Guide: Deploy Microsoft Defender using Atera.

lauri.kinnunen

Hi,

We have a customer that does not have Configuration Manager and no Intune.
I was tasked to Deploy Microsoft defender to all customer machines ~20 (including 1 server)
Microsoft states that this method is not suitable for deployments of over 10 or more devices, i had not issues.

After applying Defender P1 licenses to m365 tenant i was able to download the installation CMD.

I needed to edit the WindowsDefenderATPLocalOnboardingScript.CMD to make it work, here are the required edits to make the script to run smoothly.

1. Remove the user consent and pause from the script

Open the CMD file using any text editor
Remove Rows 8 - 19
:USER_CONSENT
set /p shouldContinue= "Press (Y) to confirm and continue or (N) to cancel and exit: "
IF /I "%shouldContinue%"=="N" (
GOTO CLEANUP
)
IF /I "%shouldContinue%"=="Y" (
GOTO SCRIPT_START
)
echo.
echo Wrong input. Please try again.
GOTO USER_CONSENT
echo.
Remove Row 185
pause

2. Upload the modified script to desired location (i used azure blob storage)
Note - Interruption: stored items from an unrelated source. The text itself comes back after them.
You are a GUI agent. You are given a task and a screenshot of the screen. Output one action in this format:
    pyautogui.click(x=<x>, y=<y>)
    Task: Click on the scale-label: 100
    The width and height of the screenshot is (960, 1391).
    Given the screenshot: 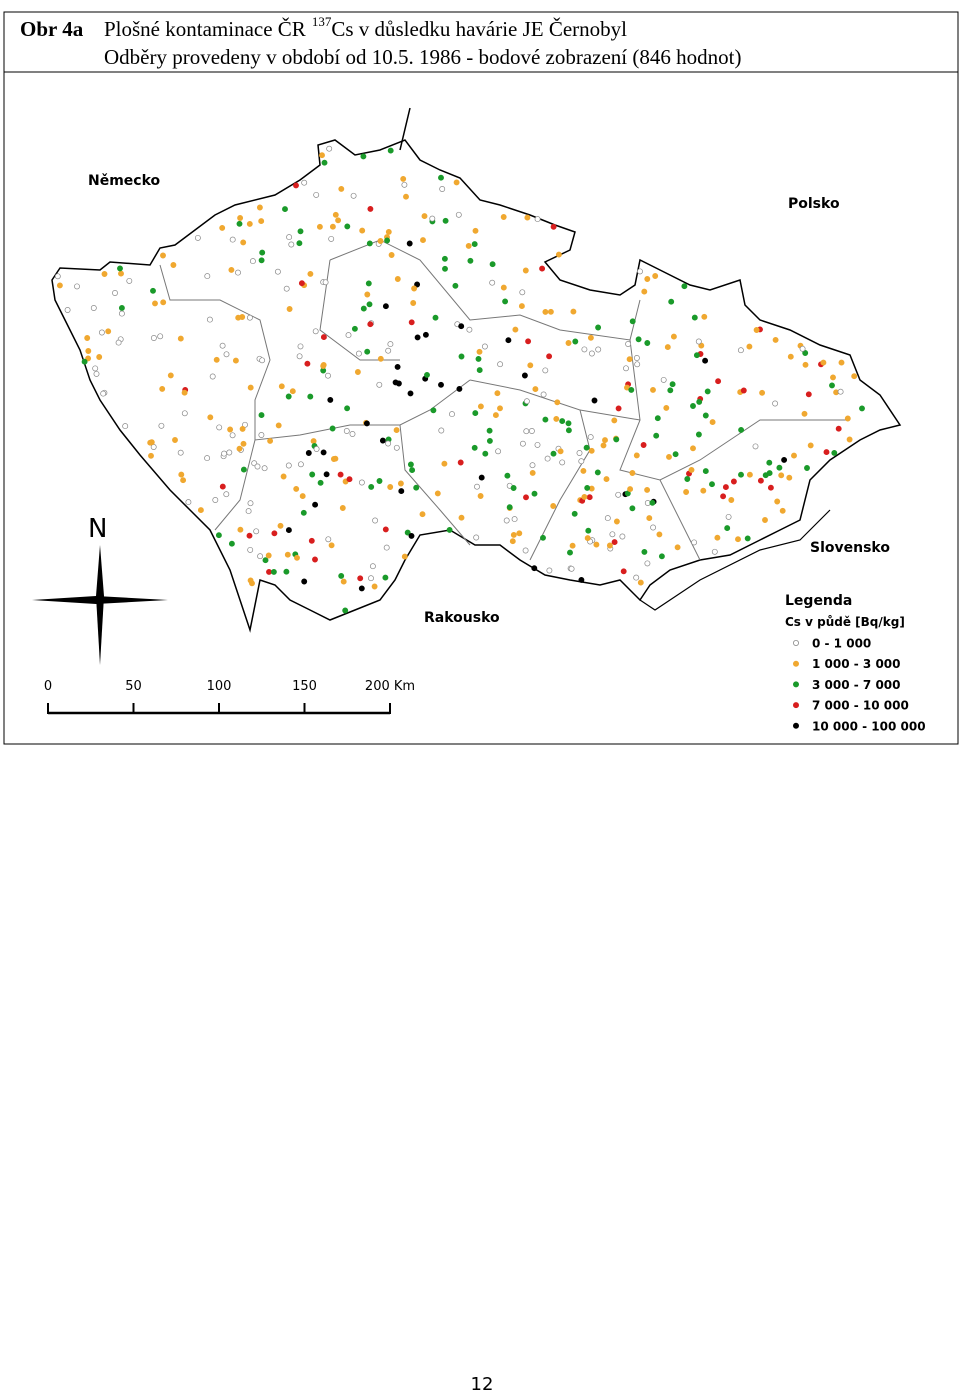 What is the action you would take?
    pyautogui.click(x=220, y=686)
3. Create script to download and run this script on machines here is an example:
$date = Get-Date -format yyyyMMdd_hhmmss
$path = "c:\temp"
$FullPath = $path + "Scheduler_log_" + $date.ToString() + ".txt"
if(!(test-path "C:\temp")) {
write-host "Create folder c:\Temp"
mkdir "C:\Temp"
} else { write-host "Folder exist"}
Start-Transcript -Path $FullPath
$DownloadUri = {[DownladURL]}

Write-Host "Download Deployment for Defender For Endpoint"
Invoke-WebRequest -Uri $DownloadUri -OutFile "c:\temp\WindowsDefenderATPLocalOnboardingScript.cmd"
Write-Host "Deploy Defender for Endpoint"
cmd /c "c:\temp\WindowsDefenderATPLocalOnboardingScript.cmd"

Stop-Transcript

I hope this is useful!

gilgi

Thanks Lauri!
I think that it should also be available with the upcoming WinGet installer, but this is solid help!